Some of the earliest material focused on the lives (and heroic deaths) of individual saints was written in Greek in the 2nd and 3rd centuries, describing the travels, miracles and martyrdom of the apostles and their companions (such as Paul, and his disciple Thecla), and of early local martyrs (like Polycarp of Smyrna and Ignatius of Antioch). In the course of the 4th and 5th centuries, the veneration of martyrs at the sites which claimed their bodies intensified, along with the production of texts about them. In the same period, the rise of monasticism and asceticism in Egypt, Palestine and Syria added a new category of holy figures who attracted writings (much of it in Greek, alongside that written in more local languages) and eventually cult. By the 5th century, several shrines of miracle-working saints had become centres of pilgrimage: the fame of figures like Mark and Menas in Egypt, Sergius and Simeon the Stylite in Syria, Thecla and John the Evangelist in Asia Minor, and Demetrius in the Balkans, had spread well beyond the boundaries of their own regions. Besides purely hagiographical literature (texts composed specifically to glorify the lives, martyrdoms and miracles of saints), there is also much scattered information on the cult of saints in other sources: in the ecclesiastical histories of the 4th to 6th centuries (and, from the sixth century onwards, also in secular histories); in texts like the acts of councils; in the rich record of inscriptions; and in surviving images, whether in fresco, mosaic, relief carving, or precious metalwork.
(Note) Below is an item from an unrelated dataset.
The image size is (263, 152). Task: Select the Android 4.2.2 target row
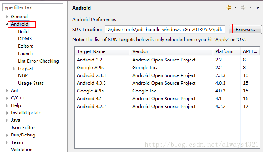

The material written in Greek is of particular importance because it straddles and links all the languages of early Christianity, and because the Greek-speaking East Roman Empire was the dominant cultural and political force of the fifth and sixth centuries, the period when the cult of saints became firmly established. Because it includes exceptionally early texts, it also offers an insight into the evolution that led from honouring the memory of Apostles and martyrs, to their veneration as intercessors and miracle-workers. Furthermore, the wealth of material of all kinds available in Greek will make it possible to test the relationship between hagiography and cult on the ground: whether the presence of a saint’s Life guaranteed a cult, and whether active cult needed hagiographical literature to ensure its survival.
The Greek evidence is being collected by Efthymios Rizos, with supervision from Bryan Ward-Perkins.